30 minutes a day? Is he having a laugh?

So sorry you're going through this OP, you may have been difficult to live with but you don't abandon someone just before a newborn arrives. Is he really expecting you to care for a one year old and a newborn alone whilst he visits for half an hour a day? I'm gobsmacked

bellissimiaow · 30/03/2021 13:11

Here's an idea for him - why doesn't he stay with the children and you move to the rented property and YOU visit THEM for 30 mins a day, while taking the rest of the time to get some sleep and reassess your life with this absolute loser. No he won't want to do that because he's a selfish pathetic excuse of a man who is willing to leave the mother of his children alone at her most vulnerable while he knows full well that he's copping out big time.

I could never ever forgive him for this, I'd tell him to not bother coming back and I'd be making sure his children know what he did as well when they're old enough.

It won't be easy for you OP but if you've got any help from family or friends I'd take it and go it alone. He is a disgrace.

Pinkpuppets · 30/03/2021 13:16

I'm usually the first one to jump to a woman's defense in these types of situations, but I can see that you've both been having a difficult time and an unplanned pregnancy is harder for some people to cope with than others.

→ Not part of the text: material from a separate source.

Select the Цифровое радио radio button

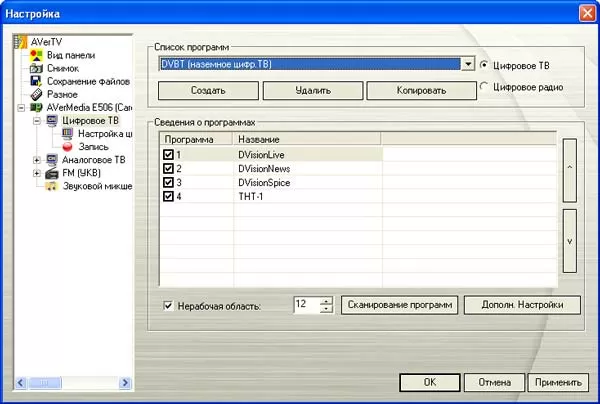[485, 87]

One good thing is that he is showing you that he has provided some sort of stability and is willing to work things out for a better future, although I do agree that 30mins a day isn't going to help anyone, maybe suggest he comes to take your one year old overnight if possible at the weekend and does the bedtime routine to give you a break in the evening?

It is hard but you will get through it and you both just have to figure out what's best for all of you.